How to make a histogram in R? The R hist function
If you are reading this you are wondering how to plot a histogram in R. So in order to explain the steps to create a histogram in R, we are going to use the following data, that represents the distance (in yards) of a golf ball after being hit.
distance <- c(241.1, 284.4, 220.2, 272.4, 271.1, 268.3,
291.6, 241.6, 286.1, 285.9, 259.6, 299.6,
253.1, 239.6, 277.8, 263.8, 267.2, 272.6,
283.4, 234.5, 260.4, 264.2, 295.1, 276.4,
263.1, 251.4, 264.0, 269.2, 281.0, 283.2)
You can plot a histogram in R with the hist
function. By default, the function will create a frequency histogram.
# Frequency
hist(distance, main = "Frequency histogram")
However, if you set the argument prob
to TRUE
, you will get a density histogram.
# Density
hist(distance,
prob = TRUE,
main = "Density histogram")
In addition, you can also add a grid to the histogram with the grid
function as follows:
hist(distance, prob = TRUE)
grid(nx = NA, ny = NULL, lty = 2, col = "gray", lwd = 1)
hist(distance, prob = TRUE, add = TRUE, col = "white")
Note that you have to plot the histogram twice to display the grid under the main plot.
Since R 4.0.0 histograms are gray by default, not white.
Change histogram color
Now that you know how to create a histogram in R you can also customize it. Hence, if you want to change the bins color, you can set the col
parameter to the color you prefer. As any other plots, you can customize lots of features of the graph, like the title, the axes, font size …
hist(distance, col = "lightblue")
Breaks in R histogram
Histograms are very useful to represent the underlying distribution of the data if the number of bins is selected properly.
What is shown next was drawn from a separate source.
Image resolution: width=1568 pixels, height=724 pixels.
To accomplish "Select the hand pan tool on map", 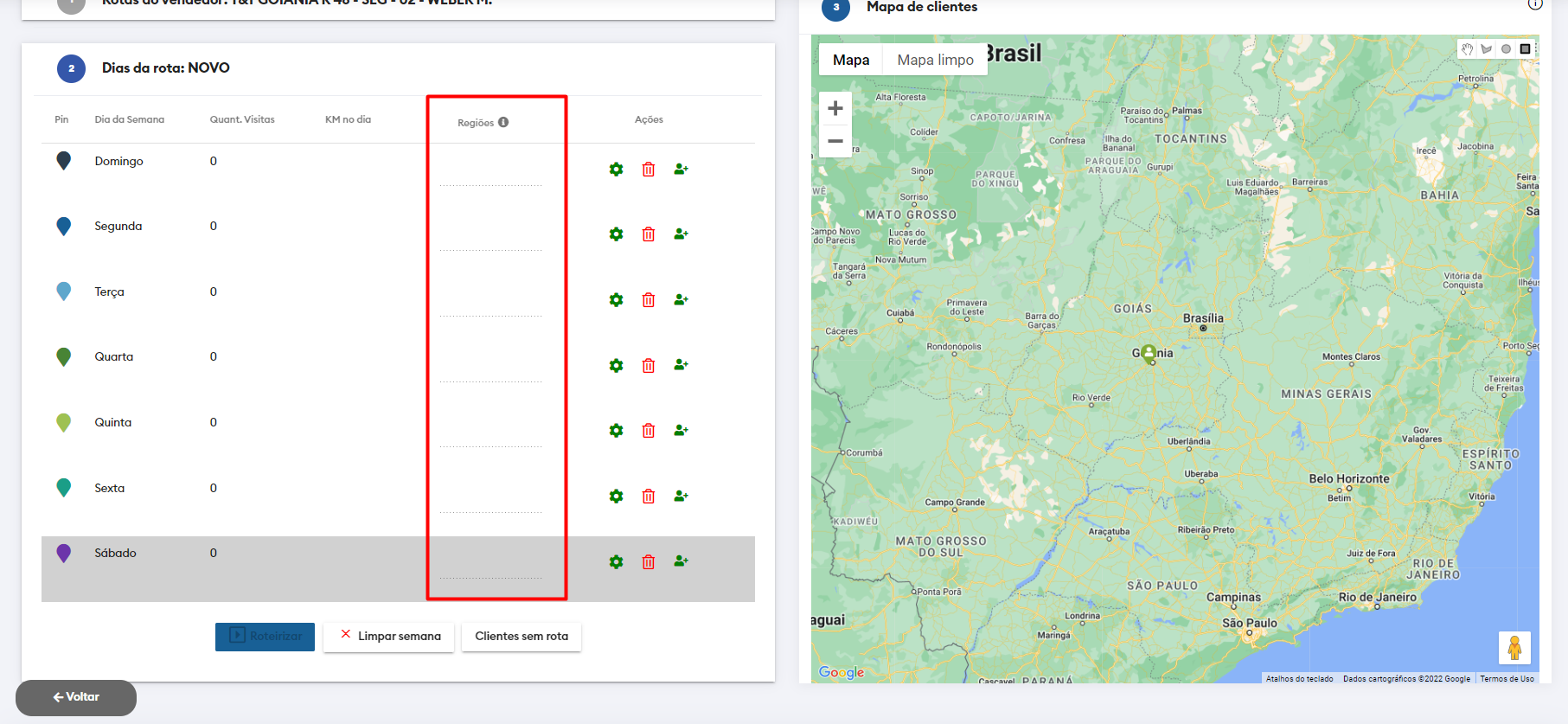I will point(1467,49).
However, the selection of the number of bins (or the binwidth) can be tricky:
- Few bins will group the observations too much.
- With many bins there will be a few observations inside each, increasing the variability of the obtained plot.
There are several rules to determine the number of bins. In R, the Sturges method is used by default. If you want to change the number of bins, you can set the argument breaks
to the number you desire.
par(mfrow = c(1, 3))
hist(distance, breaks = 2, main = "Few bins")
hist(distance, breaks = 50, main = "Too many bins")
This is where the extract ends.